In this area, Richardson is one of the best at his position.

He might not be a star, in the Iams lexicon, but he has star-like qualities.

Last year, the 6-1, 190-pound Richardson ran for more than 800 yards and passed for another 600.

Richardson will not be called on to pass much this season. For four or five reasons.

Those reasons are backfield members Corey Park, J.R. Row, Ty Jordan and Blake Breshears, plus specialist Dakota James.

That might appear to be a crowded backfield.

But with the run-oriented Iams’ Wing-T, even the heralded Corey Park will need a breather at times.

Park (6-3, 220) ran for more than 1,000 yards last season, his sophomore season. He would be a star in the making in any system.

Jordan is another of those big backs, at 6-3, 215. Breshears is 6-0 and 175.

James is a wide receiver who might be as likely to take a handoff as he is to take a pass.

“When we’re running the ball, we have control of the game,” Iams says. “The other team can’t do anything about it because they can’t get their offense out there.

“We get a bad rap sometimes for running the ball all the time. Running the ball. Running the ball.
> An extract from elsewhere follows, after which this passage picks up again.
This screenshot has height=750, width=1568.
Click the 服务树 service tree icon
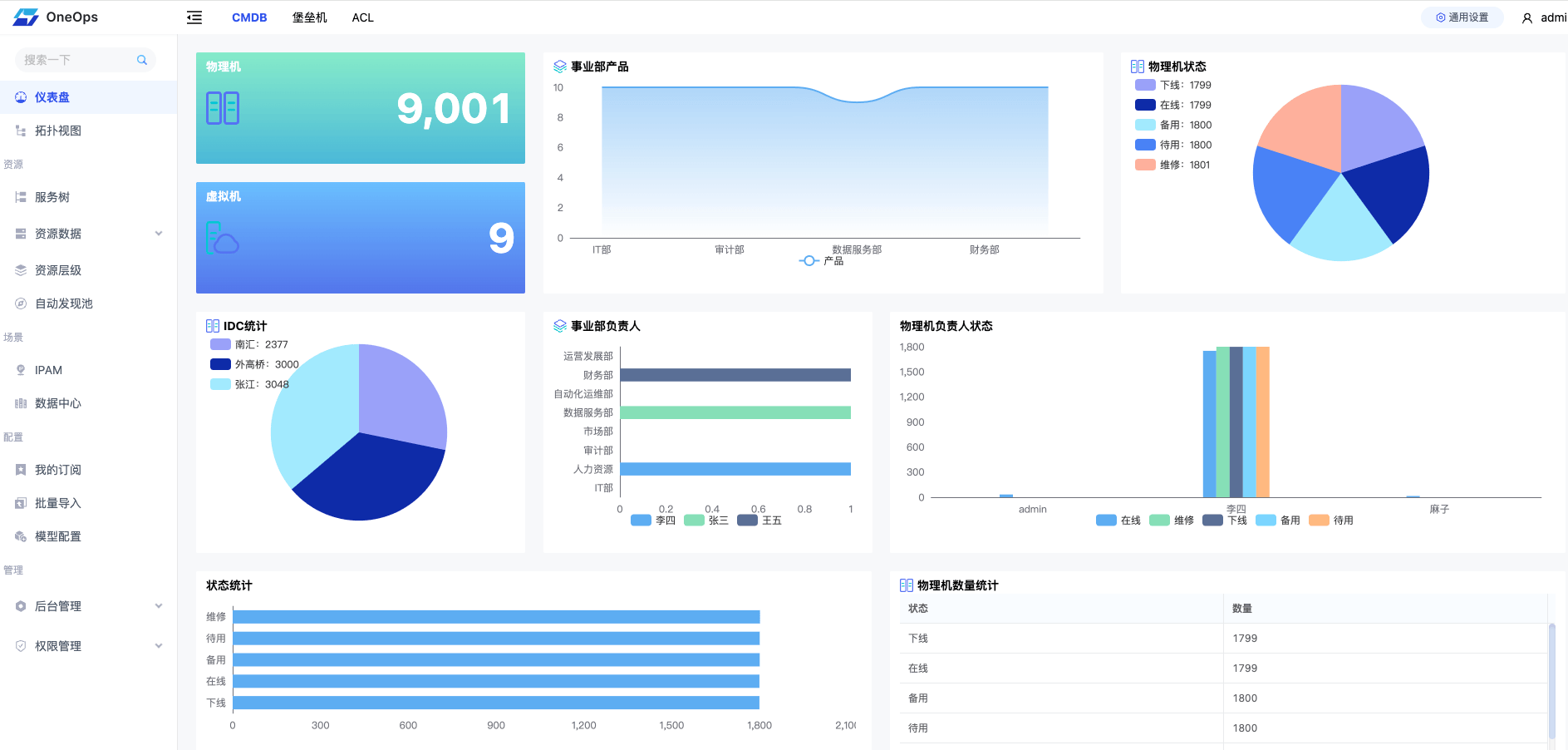(21, 197)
Running the ball.

“But we’re going to run that Wing-T and we will have a chance to win every year with it.”

A big passing game for Iams might find 15 footballs in the air.

He could live, comfortably, with 13. Or fewer.

“If we have a kid that we want to have the ball, we need to get it to him,” Iams said.

And that does not mean getting it to that player through the air.

A handoff will suit Iams much better.

Not that Richardson can’t accomplish both.

“That’s what makes him so good,” Iams said. “He does both so well.

“I think he’s the kind of kid if you stick him in one of those offenses where they throw the ball 25 or 30 times a game, he would be a standout.”

A standout is as close to a star as they come at Sequoyah.

Iams was quizzed about “stars” during a question-answer session in Tulsa this summer.

“I don’t have one,” he said. “And we don’t want one.”

More recently, Iams explained his stand.

“A reason why I like the Wing-T is we’re not going to have one kid that rushes for 250 yards a game, and then when he can’t play, everybody thinks there’s no way we can win.

“It’s the whole system. Not one kid is causing us to win. One can cause us to lose. But one ís not causing us to win. We’re doing that together.”

Speaking of togetherness, the defense has played so well as a unit, Iams has almost slipped and used the word “star.”

The defense, he said, “could be one of the best we’ve had.”

Most of the offensive heroes are doing double duty.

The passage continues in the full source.